(EXERCISE):
Rewrite the listing from the line containing "Given: Click the 格鬥 type badge under 超極巨化" through the line containing "tap(484, 27)", changing "spectrum peak" to "frequency peak" and leaving everything else as it is.

§

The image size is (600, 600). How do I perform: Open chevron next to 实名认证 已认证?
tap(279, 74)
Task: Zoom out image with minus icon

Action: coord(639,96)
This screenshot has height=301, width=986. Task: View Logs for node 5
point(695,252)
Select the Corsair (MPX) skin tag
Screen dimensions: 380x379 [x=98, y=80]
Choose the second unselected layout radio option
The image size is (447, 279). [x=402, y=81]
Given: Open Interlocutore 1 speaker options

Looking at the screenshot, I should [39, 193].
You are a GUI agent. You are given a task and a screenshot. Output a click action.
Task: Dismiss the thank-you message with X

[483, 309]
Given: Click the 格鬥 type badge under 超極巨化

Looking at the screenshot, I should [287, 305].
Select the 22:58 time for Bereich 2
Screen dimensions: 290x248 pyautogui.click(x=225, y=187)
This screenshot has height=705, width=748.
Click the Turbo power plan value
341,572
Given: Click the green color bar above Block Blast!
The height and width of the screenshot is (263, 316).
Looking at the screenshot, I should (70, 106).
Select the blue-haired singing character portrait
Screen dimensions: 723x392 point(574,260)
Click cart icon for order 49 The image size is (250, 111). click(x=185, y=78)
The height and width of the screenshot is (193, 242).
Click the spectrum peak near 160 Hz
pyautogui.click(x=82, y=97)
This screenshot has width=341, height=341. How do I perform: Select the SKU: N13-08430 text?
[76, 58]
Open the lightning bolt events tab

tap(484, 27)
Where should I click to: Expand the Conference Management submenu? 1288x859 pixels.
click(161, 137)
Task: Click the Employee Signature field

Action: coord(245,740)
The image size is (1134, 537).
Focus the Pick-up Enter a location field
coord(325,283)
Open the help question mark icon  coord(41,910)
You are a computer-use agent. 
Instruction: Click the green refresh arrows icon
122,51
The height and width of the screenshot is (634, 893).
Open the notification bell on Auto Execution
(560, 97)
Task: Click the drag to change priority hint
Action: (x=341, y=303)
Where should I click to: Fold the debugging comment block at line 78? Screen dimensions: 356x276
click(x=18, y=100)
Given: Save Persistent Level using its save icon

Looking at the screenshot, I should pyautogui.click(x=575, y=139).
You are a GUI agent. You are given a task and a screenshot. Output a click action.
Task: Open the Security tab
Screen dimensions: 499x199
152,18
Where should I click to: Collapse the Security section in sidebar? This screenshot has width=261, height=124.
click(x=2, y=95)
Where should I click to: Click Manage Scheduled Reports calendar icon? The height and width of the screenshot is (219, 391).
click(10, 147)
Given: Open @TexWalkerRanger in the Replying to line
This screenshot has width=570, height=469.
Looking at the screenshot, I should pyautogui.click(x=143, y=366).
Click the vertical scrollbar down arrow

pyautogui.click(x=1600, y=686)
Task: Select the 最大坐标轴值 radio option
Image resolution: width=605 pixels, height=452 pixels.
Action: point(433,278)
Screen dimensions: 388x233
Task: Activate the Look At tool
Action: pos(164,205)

§

(EXPECTED ANSWER):
Given: Click the 格鬥 type badge under 超極巨化

Looking at the screenshot, I should [287, 305].
Select the 22:58 time for Bereich 2
Screen dimensions: 290x248 pyautogui.click(x=225, y=187)
This screenshot has height=705, width=748.
Click the Turbo power plan value
341,572
Given: Click the green color bar above Block Blast!
The height and width of the screenshot is (263, 316).
Looking at the screenshot, I should (70, 106).
Select the blue-haired singing character portrait
Screen dimensions: 723x392 point(574,260)
Click cart icon for order 49 The image size is (250, 111). click(x=185, y=78)
The height and width of the screenshot is (193, 242).
Click the frequency peak near 160 Hz
pyautogui.click(x=82, y=97)
This screenshot has width=341, height=341. How do I perform: Select the SKU: N13-08430 text?
[76, 58]
Open the lightning bolt events tab

tap(484, 27)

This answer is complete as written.